How, for heaven’s sake, did I find myself fighting over sleeping space with our dog, folded like a magician’s assistant inside a slice box, in a 5-foot toddler bed at 2am?As we go through the “coming to daddies bed” phase every night, I struggle endlessly for my basic human right to sleep… somewhere for the night. As we go through the “coming to daddies bed” phase every night, I struggle endlessly for my basic human right to sleep… somewhere for the night.

I remember that when the twins were about 3-months old my late aunt’s (I miss you Rachel!) friend came to visit us from Israel and warned me about letting the kids into our bed. “If you let them in once,” she scared me, “it’ll quickly become a nightly habit that you won’t be able to end.”

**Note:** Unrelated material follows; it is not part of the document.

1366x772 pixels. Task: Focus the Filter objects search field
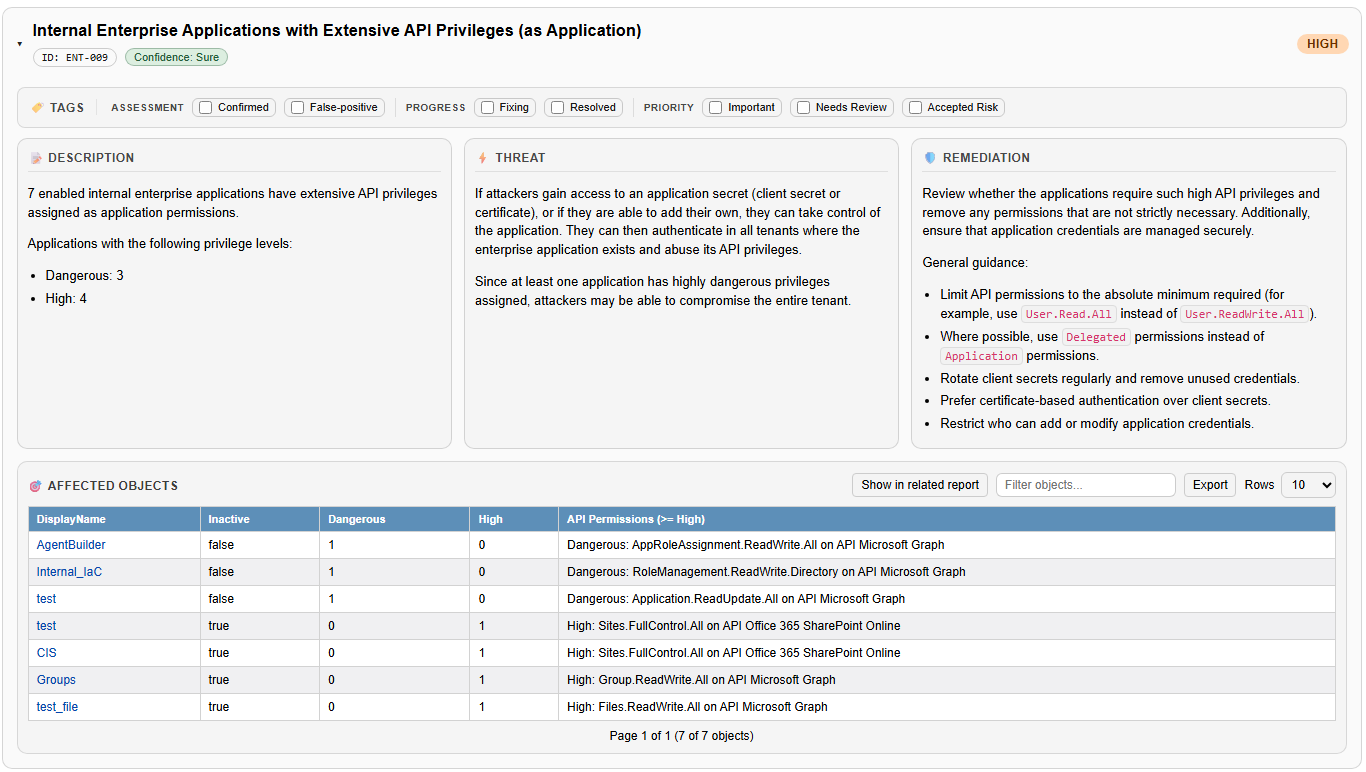click(x=1085, y=485)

A few months later I came across a column by Einat Natan, Israeli parenting advisor/guru. She wrote about children’s habits of coming to parents’ beds in the middle of the night. In her opinion, it’s just a phase.  I couldn’t find the exact column to quote from it, but what she said there resonated with me. The idea is that back in the day families slept together in the same room. You can see that baby animals sleep close-to-touch with their parents. Somehow, through evolution, we came to expect (or maybe just desire) that if we put our little chicks in a separate room and left, they’d feel safe and just sleep through night right where they are. That just doesn’t make any sense.

It started when Adam was a little over a year old; he figured out how to climb out of his crib and he ran over to join us in our bed. At the beginning it was easy, and happened once a night, every other night. But when they turned two we got them toddler beds which made it a lot easier for both of them to pop out of bed and feel free to travel around the house at nighttime.

Here’s how a really crazy traffic night looks for me now: I start in our bed with my dear, snoring husband. Adam is usually the first one to come. He joins us and our dog Koobeh in bed and most likely ends up kicking me out.

I move to the living room couch, followed by Koobeh, and then, soon enough, I’m joined by Ben, who will come over, maybe want me to serve him a drink or a toy, and once he falls back to sleep, stretches out on the couch and swings around like a damned grandfather clock. I give up and move to one of their 65-inch-long toddler beds with nice Ikea wooden barriers (for extra comfort).

Here’s the thing: I truly believe that it’s a phase. I don’t recall hearing stories of 13-year-olds who come to sleep in their parents’ beds. They actually want the opposite. I’m not suggesting that it will last for another decade—in fact, I have no idea how long will it last, but I do understand the sense of security that my presence brings them. And as they grow up rapidly and things keep changing around them (potty training, for example), there’s one thing that is stable: Abba and Daddy’s availability for them. And for the sake of my kids’ security, yes—I will teach myself to fold like a magician’s assistant waiting for her cue to pop out of the tiny box with a smile and hands spread out to the sides. Ta-Dah!

I recently found an alternative solution to the musical beds. I placed a folded single bed in their room and when they go to sleep (at 8:00pm sharp! But that’s for another blog post) I tell them that I will be coming to sleep in there later on. Me sleeping in their room gives them the sense of security and and solves most of the night traffic. Adam will sometimes get up and go to our bed out of habit – and because Daddy is snoring there, but mostly, if they remember that I promised them to sleep in the folded bed, they see that I’m there and go back to bed.

By this act I’m hoping to install the basic confidence in me being there for them so that they’ll get used to sleeping in their beds the whole night. I’m not sure this is the right way to go (and that’s what posts and comments are for from you, readers), and it takes me away from sleeping every night with my husband, but it feels right – at least for now.